Actor Joseph Fiennes explained in a recent interview that he regrets playing Michael Jackson in a 2016 episode of a dramatized anthology series: “I asked the broadcaster to pull it.”
During a recent in-depth interview with The Guardian, actor Joseph Fiennes regrets his decision to play Michael Jackson in an episode of a dramatized anthology called Urban Myths for Sky Arts in 2016. The episode told the fictionalized tale of Jackson embarking on a post-9/11 road trip with Marlon Brando (Brian Cox) and Elizabeth Taylor (Stockard Channing).
Fiennes’ face was “caked in makeup” to make his skin appear even lighter — “possibly the only time an actor could be accused of both blackface and whiteface at the same time,” writes The Guardian’s Stuart McGurk. Michael Jackson’s daughter, Paris, even tweeted that the portrayal “honestly makes me want to vomit.”
“I think people are absolutely right to be upset,” says Fiennes, reflecting on the role now. “And it was a wrong decision. Absolutely. And I’m one part of that — there are producers, broadcasters, writers, directors all involved in these decisions. But obviously, if I’m upfront, I have become the voice for other people.”
“I would love them to be around the table as well to talk about it. But you know, it came at a time where there was a movement and a shift, and that was good, and it was, you know, a bad call. A bad mistake.”
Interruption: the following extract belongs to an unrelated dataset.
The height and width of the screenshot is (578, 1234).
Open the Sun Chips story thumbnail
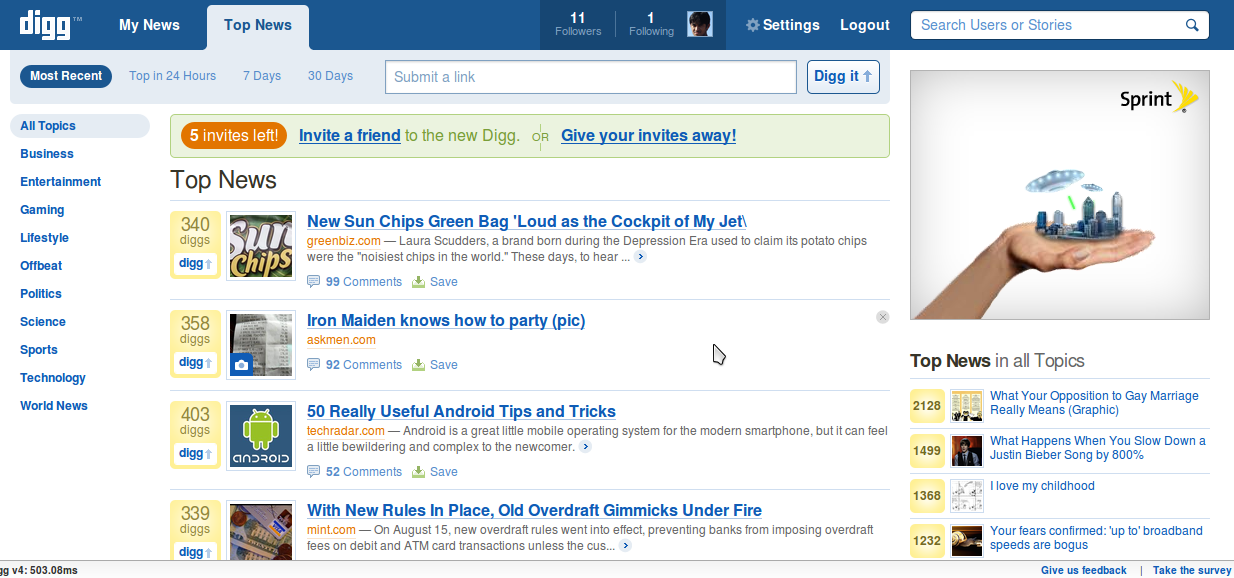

Sky Arts pulled the episode before broadcast, explaining in a statement that the decision was made “in light of the concerns expressed by Michael Jackson’s immediate family.”
“And, just to say,” Fiennes adds in The Guardian interview, “I asked the broadcaster to pull it. And there were some pretty hefty discussions, but ultimately people made the right choice.”
Fiennes also discussed pushing back while filming The Handmaid’s Tale when he felt a rape scene involving his character was “particularly egregious.” He lobbied against the scene, sending the producers a series of long emails to support his case.
“It’s a different collaboration,” he says, explaining the difference between starring in a long-running TV show and making a one-off film project. “You get more of a voice if it’s been running a few years on television. In film, you’re locked off. When the politburo says that’s it, that’s it.”